This page is a place to evolve a CAS 3 domain model for tickets.
Legacy page
The content in this page is outdated. See instead Ticket module.
Discussion
The question we're asking is, "What's the proper relationship, in a class hierarchy used by CAS server implementation, between service tickets and proxy tickets?"
Code snippets
Ticket
public Interface Ticket {
/**
* Get the Date at which this Ticket was created.
*/
public Date getTimestamp();
/**
* Returns true if this ticket is valid, false otherwise.
*/
public boolean isValid();
}
TicketGrantingTicket
public Interface TicketGrantingTicket
extends Ticket {
/**
* Get the Principal which owns this TicketGrantingTicket and may exercise it
* to obtain a TargettedTicket for authentication to a particular URL.
* For instance, in the case of a SSOTicket this Principal is the end user who authenticated
* to CAS by presentation of Primary Credentials.
* In the case of a ProxyGrantingTicket, this is the URL to which the PGT was vended.
*/
public Principal getPrincipal();
/**
* Derive from this TicketGrantingTicket a TargettedTicket for use in authenticating
* to some particular target.
*/
public TargettedTicket deriveTicket(URL target);
}
SSOTicket
Single Sign On tickets are tickets representing a particular user's single sign on session with CAS. They are TicketGrantingTickets but they are not DerivedTickets because their origin is not from another CAS ticket.

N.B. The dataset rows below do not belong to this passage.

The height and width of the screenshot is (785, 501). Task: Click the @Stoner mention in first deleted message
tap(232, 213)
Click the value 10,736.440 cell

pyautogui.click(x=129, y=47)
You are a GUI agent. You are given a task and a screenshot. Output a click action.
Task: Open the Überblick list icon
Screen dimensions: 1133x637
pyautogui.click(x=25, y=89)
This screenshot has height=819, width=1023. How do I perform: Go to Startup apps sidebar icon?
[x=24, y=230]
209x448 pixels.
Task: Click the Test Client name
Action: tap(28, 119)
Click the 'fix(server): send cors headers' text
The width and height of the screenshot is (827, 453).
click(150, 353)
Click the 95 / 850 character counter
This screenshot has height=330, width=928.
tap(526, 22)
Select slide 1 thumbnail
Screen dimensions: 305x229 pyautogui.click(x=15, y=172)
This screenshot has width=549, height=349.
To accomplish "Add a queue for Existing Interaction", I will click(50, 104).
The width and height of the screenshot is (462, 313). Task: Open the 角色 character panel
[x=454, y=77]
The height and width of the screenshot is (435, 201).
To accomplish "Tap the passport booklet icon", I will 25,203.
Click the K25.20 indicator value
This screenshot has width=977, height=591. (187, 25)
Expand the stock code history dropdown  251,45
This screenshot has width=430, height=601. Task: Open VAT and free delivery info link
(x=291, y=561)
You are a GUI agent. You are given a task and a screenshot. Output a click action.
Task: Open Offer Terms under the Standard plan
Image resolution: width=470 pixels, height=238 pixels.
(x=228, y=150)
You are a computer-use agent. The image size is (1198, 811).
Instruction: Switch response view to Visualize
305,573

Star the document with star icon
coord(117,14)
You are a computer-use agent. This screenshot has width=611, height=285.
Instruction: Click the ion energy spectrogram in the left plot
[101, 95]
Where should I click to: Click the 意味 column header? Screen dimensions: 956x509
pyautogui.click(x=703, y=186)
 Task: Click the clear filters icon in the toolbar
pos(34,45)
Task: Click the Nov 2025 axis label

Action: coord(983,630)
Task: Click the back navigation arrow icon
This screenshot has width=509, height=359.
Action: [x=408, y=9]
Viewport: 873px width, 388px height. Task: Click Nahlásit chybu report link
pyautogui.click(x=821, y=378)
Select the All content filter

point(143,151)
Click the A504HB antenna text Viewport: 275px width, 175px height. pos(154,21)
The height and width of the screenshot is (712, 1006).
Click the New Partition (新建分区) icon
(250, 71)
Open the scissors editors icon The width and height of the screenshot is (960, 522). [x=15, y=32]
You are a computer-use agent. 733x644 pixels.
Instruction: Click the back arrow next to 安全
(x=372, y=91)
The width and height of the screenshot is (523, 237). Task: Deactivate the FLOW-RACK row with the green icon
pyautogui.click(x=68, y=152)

They are not derived from another of the CAS 3 Ticket Domain Model tickets. Rather, they are derived from something external to the ticket domain model: the presentation and authentication of primary credentials.
SSOTicket code sketch
public Class SSOTicket implements TicketGrantingTicket {
private final Date whenCreated = new Date();
private final Principal authenticatedUser;
private final ExpirationPolicy expPolicy;
private final ExpirationPolicyFactory expPolicyFactory;
public SSOTicket(Principal authenticatedUser,
ExpirationPolicy expPolicy,
ExpirationPolicyFactory expPolicyFactory) {
this.authenticatedUser = authenticatedUser;
this.expPolicy = expPolicy;
this.expPolicyFactory = expPolicyFactory;
}
public Principal getUser() {
return this.authenticatedUser;
}
public boolean isValid() {
return this.expPolicy.isValid();
}
public void expire() {
this.expPolicy.expire();
}
public TargettedTicket deriveTicket(URL target) {
return new TargettedTicketImpl(target, this, this.expPolicyFactory.buildPolicyInstance());
}
}
ProxyGrantingTicket
public Class ProxyGrantingTicket
implements TicketGrantingTicket, DerivedTicket {
private final Date whenCreated = new Date();
private final Principal authenticatedUser;
private final ExpirationPolicy expPolicy;
private final ExpirationPolicyFactory expPolicyFactory;
private final TicketGrantingTicket parent;
public ProxyGrantingTicket(Principal proxyingService,
ExpirationPolicy expPolicy,
ExpirationPolicyFactory expPolicyFactory,
TicketGrantingTicket parent) {
this.authenticatedUser = authenticatedUser;
this.expPolicy = expPolicy;
this.expPolicyFactory = expPolicyFactory;
this.parent = parent;
}
public Principal getUser() {
return this.authenticatedUser;
}
public boolean isValid() {
return this.expPolicy.isValid();
}
public void expire() {
this.expPolicy.expire();
}
public TargettedTicket deriveTicket(URL target) {
return new TargettedTicketImpl(target, this, this.expPolicyFactory.buildPolicyInstance());
}
public TicketGrantingTicket getParant() {
return this.parent;
}
}
DerivedTicket
public Interface DerivedTicket
extends Ticket {
/**
* Get the TicketGrantingTicket from which this ticket was derived.
*/
public TicketGrantingTicket getParent();
}
TargettedTicket
public Interface TargettedTicket
extends DerivedTicket {
/**
* Get the URL to which this ticket will authenticate.
*/
public URL getTarget();
/**
* Get the chain of principals through which authentication has passed
* in producing this targetted ticket, starting with the most recent principal
* and leading back to the originally authenticating User.
*/
public List getPrincipalChain();
}
TargettedTicketImpl
public Class TargettedTicketImpl implements TargettedTicket {
private final Date whenCreated = new Date();
private final ExpirationPolicy expPolicy;
private final TicketGrantingTicket parent;
private final URL target;
public SSOTicket(URL target, TicketGrantingTicket parent, ExpirationPolicy expPolicy) {
this.target = target;
this.parent = parent;
this.expPolicy = expPolicy;
}
public boolean isValid() {
return this.expPolicy.isValid()
&& this.parent.isValid();
}
public URL getTarget() {
return this.target;
}
public List getPrincipalChain() {
List principalChain = new ArrayList();
TicketGrantingTicket ancestor = this.parent;
while (ancestor != null) {
principalChain.add(ancestor.getPrincipal());
if (parent instanceof DerivedTicket) {
DerivedTicket ancestorIsAlsoAChild = (DerivedTicket) ancestor;
ancestor = ancestor.getParent();
} else {
// perhaps an ugly way of breaking out of this while loop
ancestor = null;
}
}
return principalChain;
}
public TicketGrantingTicket getParent() {
return this.parent;
}
}